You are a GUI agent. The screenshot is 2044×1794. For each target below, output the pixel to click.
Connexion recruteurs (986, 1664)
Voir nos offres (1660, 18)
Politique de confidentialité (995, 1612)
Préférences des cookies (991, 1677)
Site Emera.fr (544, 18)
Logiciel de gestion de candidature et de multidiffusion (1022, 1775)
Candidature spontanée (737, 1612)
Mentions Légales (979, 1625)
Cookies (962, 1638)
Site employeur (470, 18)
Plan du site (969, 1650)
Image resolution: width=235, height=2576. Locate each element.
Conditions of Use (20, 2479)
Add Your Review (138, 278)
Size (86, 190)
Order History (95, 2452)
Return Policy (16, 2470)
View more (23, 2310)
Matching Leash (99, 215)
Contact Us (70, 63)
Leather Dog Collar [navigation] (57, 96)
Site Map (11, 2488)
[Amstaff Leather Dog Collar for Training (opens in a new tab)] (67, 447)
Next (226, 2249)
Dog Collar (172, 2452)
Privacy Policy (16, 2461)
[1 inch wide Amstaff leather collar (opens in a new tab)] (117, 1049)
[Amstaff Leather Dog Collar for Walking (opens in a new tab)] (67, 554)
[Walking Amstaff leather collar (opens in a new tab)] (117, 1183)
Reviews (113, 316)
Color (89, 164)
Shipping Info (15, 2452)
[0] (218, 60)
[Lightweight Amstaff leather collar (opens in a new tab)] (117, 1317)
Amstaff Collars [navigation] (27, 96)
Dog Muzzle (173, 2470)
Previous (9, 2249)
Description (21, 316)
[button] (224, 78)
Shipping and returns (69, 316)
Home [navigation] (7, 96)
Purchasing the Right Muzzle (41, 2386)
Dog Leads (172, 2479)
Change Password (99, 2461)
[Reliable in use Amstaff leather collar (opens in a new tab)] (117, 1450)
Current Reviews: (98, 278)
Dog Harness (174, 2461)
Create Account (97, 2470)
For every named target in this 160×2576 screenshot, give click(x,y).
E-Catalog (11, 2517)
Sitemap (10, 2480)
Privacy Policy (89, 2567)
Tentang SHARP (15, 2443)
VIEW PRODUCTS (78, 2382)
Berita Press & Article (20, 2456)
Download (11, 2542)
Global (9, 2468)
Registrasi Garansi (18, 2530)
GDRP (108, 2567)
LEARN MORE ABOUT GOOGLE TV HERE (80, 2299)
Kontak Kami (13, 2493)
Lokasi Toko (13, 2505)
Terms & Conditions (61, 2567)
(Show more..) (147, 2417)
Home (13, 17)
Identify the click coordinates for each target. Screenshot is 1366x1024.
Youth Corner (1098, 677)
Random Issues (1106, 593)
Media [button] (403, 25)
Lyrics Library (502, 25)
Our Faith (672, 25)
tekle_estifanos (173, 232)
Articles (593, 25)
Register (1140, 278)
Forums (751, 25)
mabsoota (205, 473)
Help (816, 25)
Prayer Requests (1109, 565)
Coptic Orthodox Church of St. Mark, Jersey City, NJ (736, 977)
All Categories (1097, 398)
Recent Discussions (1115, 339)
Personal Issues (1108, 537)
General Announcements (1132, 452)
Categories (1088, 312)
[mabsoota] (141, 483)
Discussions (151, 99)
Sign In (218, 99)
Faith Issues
++++++++++++++++++++
_Brief_
Return every record, leaving each line exactly as it was given.

_Solution_
You are a GUI agent. The screenshot is 2044×1794. For each target below, output the pixel to click.
Connexion recruteurs (986, 1664)
Voir nos offres (1660, 18)
Politique de confidentialité (995, 1612)
Préférences des cookies (991, 1677)
Site Emera.fr (544, 18)
Logiciel de gestion de candidature et de multidiffusion (1022, 1775)
Candidature spontanée (737, 1612)
Mentions Légales (979, 1625)
Cookies (962, 1638)
Site employeur (470, 18)
Plan du site (969, 1650)
Image resolution: width=235, height=2576. Locate each element.
Conditions of Use (20, 2479)
Add Your Review (138, 278)
Size (86, 190)
Order History (95, 2452)
Return Policy (16, 2470)
View more (23, 2310)
Matching Leash (99, 215)
Contact Us (70, 63)
Leather Dog Collar [navigation] (57, 96)
Site Map (11, 2488)
[Amstaff Leather Dog Collar for Training (opens in a new tab)] (67, 447)
Next (226, 2249)
Dog Collar (172, 2452)
Privacy Policy (16, 2461)
[1 inch wide Amstaff leather collar (opens in a new tab)] (117, 1049)
[Amstaff Leather Dog Collar for Walking (opens in a new tab)] (67, 554)
[Walking Amstaff leather collar (opens in a new tab)] (117, 1183)
Reviews (113, 316)
Color (89, 164)
Shipping Info (15, 2452)
[0] (218, 60)
[Lightweight Amstaff leather collar (opens in a new tab)] (117, 1317)
Amstaff Collars [navigation] (27, 96)
Dog Muzzle (173, 2470)
Previous (9, 2249)
Description (21, 316)
[button] (224, 78)
Shipping and returns (69, 316)
Home [navigation] (7, 96)
Purchasing the Right Muzzle (41, 2386)
Dog Leads (172, 2479)
Change Password (99, 2461)
[Reliable in use Amstaff leather collar (opens in a new tab)] (117, 1450)
Current Reviews: (98, 278)
Dog Harness (174, 2461)
Create Account (97, 2470)
For every named target in this 160×2576 screenshot, give click(x,y).
E-Catalog (11, 2517)
Sitemap (10, 2480)
Privacy Policy (89, 2567)
Tentang SHARP (15, 2443)
VIEW PRODUCTS (78, 2382)
Berita Press & Article (20, 2456)
Download (11, 2542)
Global (9, 2468)
Registrasi Garansi (18, 2530)
GDRP (108, 2567)
LEARN MORE ABOUT GOOGLE TV HERE (80, 2299)
Kontak Kami (13, 2493)
Lokasi Toko (13, 2505)
Terms & Conditions (61, 2567)
(Show more..) (147, 2417)
Home (13, 17)
Identify the click coordinates for each target. Screenshot is 1366x1024.
Youth Corner (1098, 677)
Random Issues (1106, 593)
Media [button] (403, 25)
Lyrics Library (502, 25)
Our Faith (672, 25)
tekle_estifanos (173, 232)
Articles (593, 25)
Register (1140, 278)
Forums (751, 25)
mabsoota (205, 473)
Help (816, 25)
Prayer Requests (1109, 565)
Coptic Orthodox Church of St. Mark, Jersey City, NJ (736, 977)
All Categories (1097, 398)
Recent Discussions (1115, 339)
Personal Issues (1108, 537)
General Announcements (1132, 452)
Categories (1088, 312)
[mabsoota] (141, 483)
Discussions (151, 99)
Sign In (218, 99)
Faith Issues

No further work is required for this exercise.